Can You Get a First-Time Homebuyer Credit If You Have a Cosigner?

The first-time homebuyer tax credit is a special credit program created by the government and designed to help homeowners purchase their first homes by guaranteeing up to $8,000 in rebates for buying their homes. This initiative had several purposes, but one of its main purposes was to help a crashed real estate market recover and improve the economy as a whole by returning cash to homebuyers, which they could, in turn, spend on other items. The first-time homebuyer tax credit has rules of eligibility, but cosigning does not typically affect them.

Cosigner

A cosigner is a person who signs the mortgage contract along with the primary borrower and is often listed on the title to the property as well. Lenders allow cosigners in order to reduce the risk of the loan, which can improve interest rates and raise the loan limit for potential buyers. The cosigner must have good enough credit to improve the loan qualifications. This is a common process for first-time homebuyers, who tend not to have the full, positive credit history of other buyers.

Credit Requirements

A cosigner rarely matters when it comes to the first-time homebuyer tax credit.
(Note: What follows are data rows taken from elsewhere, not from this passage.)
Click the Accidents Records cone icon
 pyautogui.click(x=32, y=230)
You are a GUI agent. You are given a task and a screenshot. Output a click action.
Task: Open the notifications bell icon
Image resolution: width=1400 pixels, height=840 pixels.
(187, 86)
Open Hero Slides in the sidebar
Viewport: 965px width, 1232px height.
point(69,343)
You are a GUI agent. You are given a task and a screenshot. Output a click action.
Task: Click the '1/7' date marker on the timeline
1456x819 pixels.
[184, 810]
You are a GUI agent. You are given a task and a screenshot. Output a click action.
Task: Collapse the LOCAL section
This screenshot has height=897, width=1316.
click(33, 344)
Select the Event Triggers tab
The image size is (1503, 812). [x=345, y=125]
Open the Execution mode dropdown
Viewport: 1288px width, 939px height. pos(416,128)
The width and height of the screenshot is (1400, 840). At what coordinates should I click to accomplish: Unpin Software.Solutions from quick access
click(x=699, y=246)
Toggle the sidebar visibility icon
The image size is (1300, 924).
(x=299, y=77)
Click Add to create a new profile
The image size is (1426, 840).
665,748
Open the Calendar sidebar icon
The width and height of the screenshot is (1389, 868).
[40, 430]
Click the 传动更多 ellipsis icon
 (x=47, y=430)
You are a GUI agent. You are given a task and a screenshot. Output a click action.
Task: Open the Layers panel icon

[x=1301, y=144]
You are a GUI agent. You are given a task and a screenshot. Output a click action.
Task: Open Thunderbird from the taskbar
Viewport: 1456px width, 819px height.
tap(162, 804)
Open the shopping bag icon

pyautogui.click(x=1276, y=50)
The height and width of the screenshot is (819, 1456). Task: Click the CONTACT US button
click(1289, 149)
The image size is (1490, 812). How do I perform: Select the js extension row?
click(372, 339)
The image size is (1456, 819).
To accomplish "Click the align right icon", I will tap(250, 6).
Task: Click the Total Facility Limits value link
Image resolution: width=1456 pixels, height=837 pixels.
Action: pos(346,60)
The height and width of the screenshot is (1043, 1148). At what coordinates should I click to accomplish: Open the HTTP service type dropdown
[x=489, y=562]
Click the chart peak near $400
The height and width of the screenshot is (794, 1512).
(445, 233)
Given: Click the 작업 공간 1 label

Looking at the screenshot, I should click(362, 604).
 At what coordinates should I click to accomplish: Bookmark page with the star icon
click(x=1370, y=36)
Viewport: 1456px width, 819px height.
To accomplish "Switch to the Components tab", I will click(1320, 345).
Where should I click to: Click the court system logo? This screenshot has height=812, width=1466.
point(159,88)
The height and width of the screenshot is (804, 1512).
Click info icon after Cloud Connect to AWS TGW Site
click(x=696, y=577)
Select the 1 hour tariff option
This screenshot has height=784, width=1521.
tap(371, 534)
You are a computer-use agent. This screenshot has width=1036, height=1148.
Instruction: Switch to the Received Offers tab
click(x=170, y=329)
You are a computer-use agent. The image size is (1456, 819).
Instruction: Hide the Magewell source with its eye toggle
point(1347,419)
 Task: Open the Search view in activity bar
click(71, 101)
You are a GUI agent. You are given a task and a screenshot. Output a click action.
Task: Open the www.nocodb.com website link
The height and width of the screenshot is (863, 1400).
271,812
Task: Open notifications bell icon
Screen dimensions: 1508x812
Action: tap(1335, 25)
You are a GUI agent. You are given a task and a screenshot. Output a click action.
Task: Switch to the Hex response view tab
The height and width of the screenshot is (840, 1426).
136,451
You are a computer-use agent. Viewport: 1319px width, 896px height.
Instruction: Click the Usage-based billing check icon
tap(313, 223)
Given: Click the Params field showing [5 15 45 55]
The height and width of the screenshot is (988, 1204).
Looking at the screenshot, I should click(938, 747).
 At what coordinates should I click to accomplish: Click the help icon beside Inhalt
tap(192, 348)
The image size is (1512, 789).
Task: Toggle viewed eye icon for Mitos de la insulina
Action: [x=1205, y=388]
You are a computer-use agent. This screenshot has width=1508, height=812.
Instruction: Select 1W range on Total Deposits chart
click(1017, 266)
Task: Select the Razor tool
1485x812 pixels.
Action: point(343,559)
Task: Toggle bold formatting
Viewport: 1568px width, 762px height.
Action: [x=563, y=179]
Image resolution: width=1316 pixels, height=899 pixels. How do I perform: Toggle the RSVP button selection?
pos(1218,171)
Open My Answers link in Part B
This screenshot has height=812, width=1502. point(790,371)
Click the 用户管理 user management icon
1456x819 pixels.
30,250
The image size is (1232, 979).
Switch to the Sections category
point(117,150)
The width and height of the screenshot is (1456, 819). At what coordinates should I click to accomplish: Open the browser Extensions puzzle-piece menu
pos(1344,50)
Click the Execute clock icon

Most cosigners simply sign the documents and let the loan be fully assumed by the borrower in the traditional cosigning process. As long as the borrower uses the house for a primary residence, she can get the full tax credit. The credit does not apply twice to a jointly owned mortgage, such as when two singles take out a mortgage together; but even in this case, it is still allowed.

Deadlines

The tax credit is limited by other regulations that may affect the buyer, especially with the deadlines created by the federal government. With extensions included, buyers must have entered their binding agreement on or before April 20, 2010. If the purchase agreement was signed after this date, the cosigning procedure does not matter; the buyer will not be able to qualify for the credit at all.

Considerations

Cosigners must be prepared to assume the loan if the primary borrower cannot continue making monthly payments. When this occurs, the cosigner must pick up the slack, or he will suffer credit damage the same as the primary borrower and may also be eligible for legal action by the lender. Cosigners will not be able to qualify for the first-time homebuyer tax credit themselves, even if they are necessary for loan approval.